Si el PP no es la fuerza más votada (una hipótesis que casi nadie contempla) Rajoy ni siquiera tendrá vida suplementaria para dirigir la apertura en canal del proceso de renovación del partido. Si gana pero no gobierna tratará de utilizar el rol de víctima de un pacto de perdedores para teledirigir la renovación del PP en beneficio de sus secuaces. Y si gana y gobierna, que es la hipótesis que me quita el sueño, pasarán dos cosas terribles: la primera, que tendremos al frente del Gobierno más inestable jamás conocido desde 1977, el de menos apoyos parlamentarios, al piloto menos dotado para las travesías turbulentas. Si con la mayor cuota de poder -nacional y territorial- que ha tenido nunca un presidente del Gobierno ha terminado convirtiendo la legislatura en un pandemónium de fracasos electorales, desafíos constitucionales, corrupciones variadas, partidos emergentes y brotes anti sistema, ¿qué ocurriría si tuviera que bandearse por en territorio sembrado de minas? Pero, además, pasará otra cosa casi igual de mala: el PP frenará su proceso de catarsis y dejará con vida las células cancerígenas que le han convertido en el club de borregos domésticos enfilados hacia el matadero en que se ha convertido sin saberlo. O a lo peor, sabiéndolo. Si tal cosa sucede, la cita con el desguace a corto plazo será inevitable.
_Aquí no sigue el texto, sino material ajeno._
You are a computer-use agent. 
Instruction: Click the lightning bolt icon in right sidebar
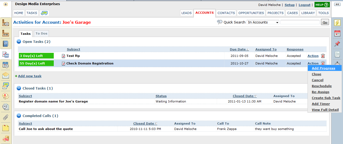(337, 23)
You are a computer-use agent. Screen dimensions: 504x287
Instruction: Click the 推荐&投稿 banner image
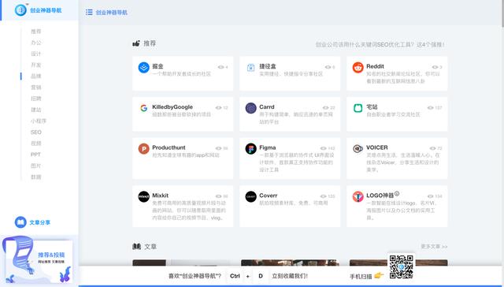pyautogui.click(x=37, y=259)
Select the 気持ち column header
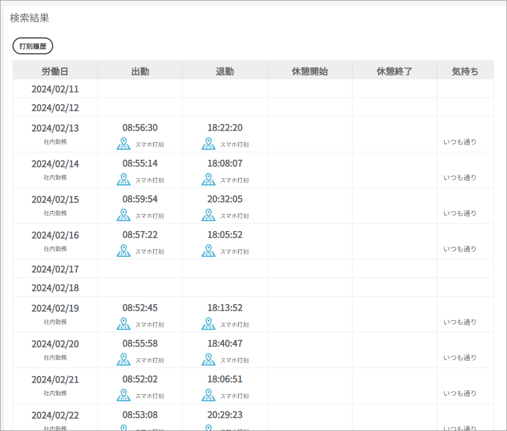Screen dimensions: 507x431 coord(465,71)
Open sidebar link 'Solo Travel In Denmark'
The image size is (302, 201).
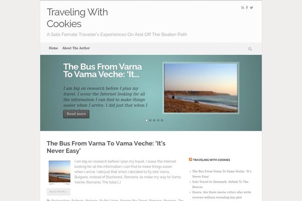click(x=220, y=184)
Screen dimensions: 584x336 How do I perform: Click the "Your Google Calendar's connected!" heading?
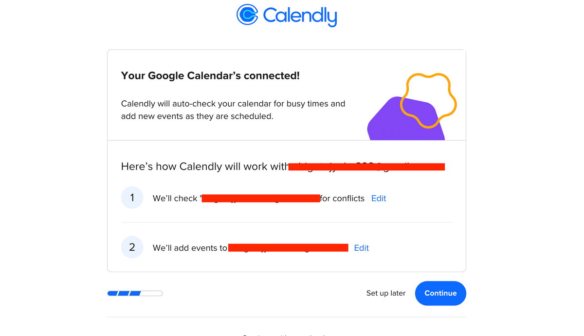[x=210, y=76]
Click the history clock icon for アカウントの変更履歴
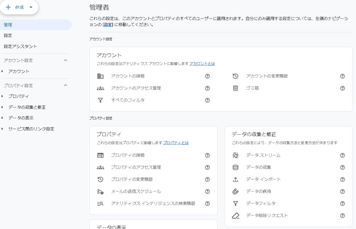 coord(235,76)
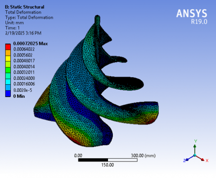Click the Unit: mm label

coord(14,23)
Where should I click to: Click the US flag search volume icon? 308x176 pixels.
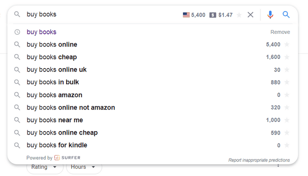186,15
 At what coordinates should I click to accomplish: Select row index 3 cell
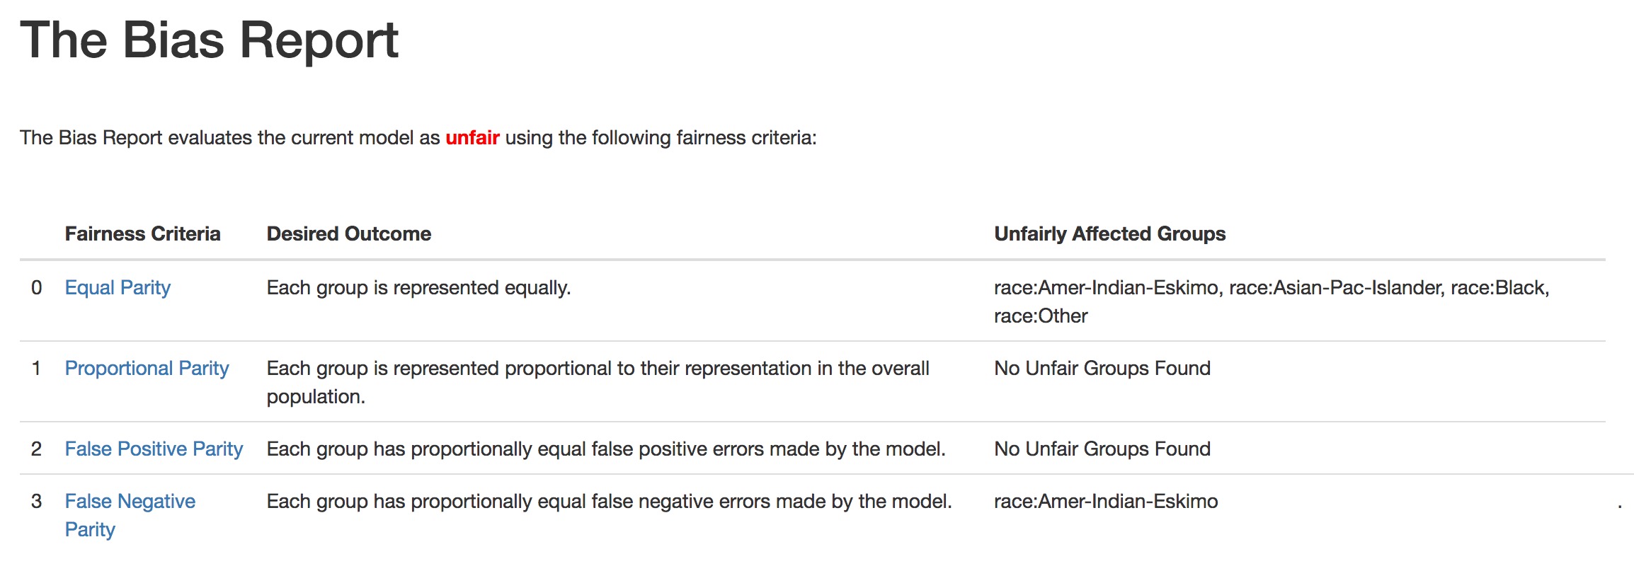pos(37,501)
Una reconstrucción de arriba abajo después del 20-D es la única manera de evitar que sobrevenga, antes de un año, la declaración de siniestro total.
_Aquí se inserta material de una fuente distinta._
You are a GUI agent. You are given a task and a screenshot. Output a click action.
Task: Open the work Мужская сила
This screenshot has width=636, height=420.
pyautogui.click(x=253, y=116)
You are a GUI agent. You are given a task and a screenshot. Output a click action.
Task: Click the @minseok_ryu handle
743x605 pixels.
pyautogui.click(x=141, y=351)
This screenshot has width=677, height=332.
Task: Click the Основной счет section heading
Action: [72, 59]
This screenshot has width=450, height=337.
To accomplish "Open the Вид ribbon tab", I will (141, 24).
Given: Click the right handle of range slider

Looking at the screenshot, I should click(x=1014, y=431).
A los indecisos, si es verdad que habitan colonias tan pobladas del censo como dicen las encuestas, les recomiendo vivamente que lean el último libro de Federico Jiménez Losantos. No hay nada como analizar cada paso de la trayectoria de un astro desde su irrupción en el firmamento para poder predecir su punto de destino. Repasando los años perdidos del político que comenzó teniéndoselas tiesas con Fraga y acabó convirtiendo en eunuco a quien desafiara su autoridad plenipotenciaria podremos vislumbrar los años que aún nos aguardan si no nos deshacemos de él. Las urnas animan a las decapitaciones incruentas. Se inventaron justo para eso.